*DIRECTIONS FOR THIS TASK*.
The required output is the exact run of lines from the one that contains "Select the http.(*conn).serve frame" to the end of the data, with every picture left out.

[Records contained in a dataset]

□ □ □ □ □

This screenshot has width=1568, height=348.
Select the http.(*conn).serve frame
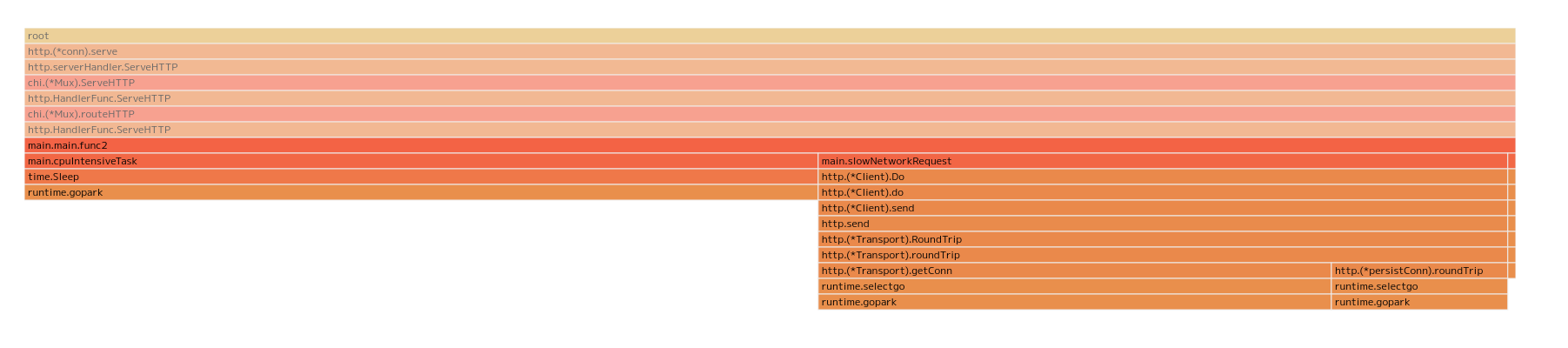(x=770, y=51)
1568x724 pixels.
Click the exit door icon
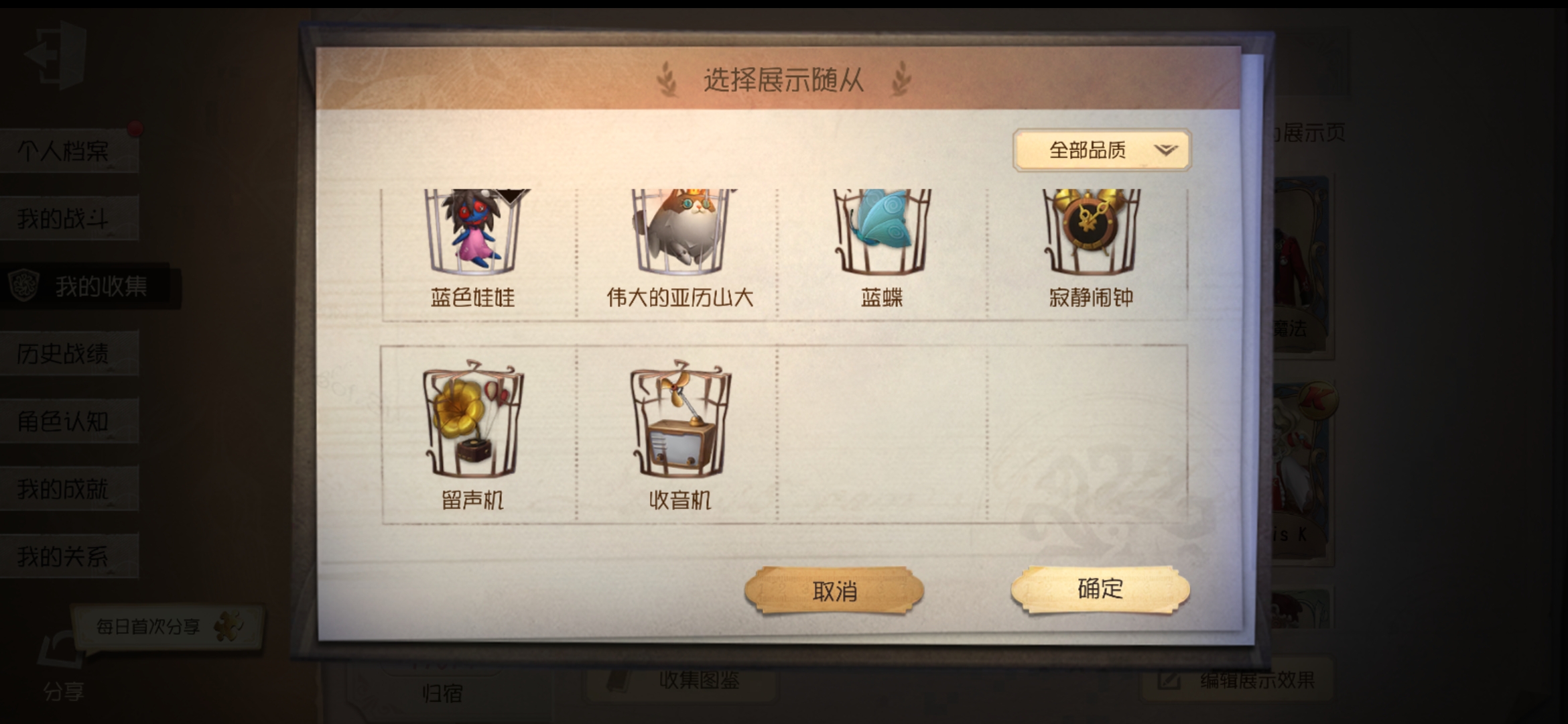[56, 55]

□ □ □ □ □

*RESPONSE TO THE TASK*.
Select the http.(*conn).serve frame
(x=770, y=51)
1568x724 pixels.
Click the exit door icon
[56, 55]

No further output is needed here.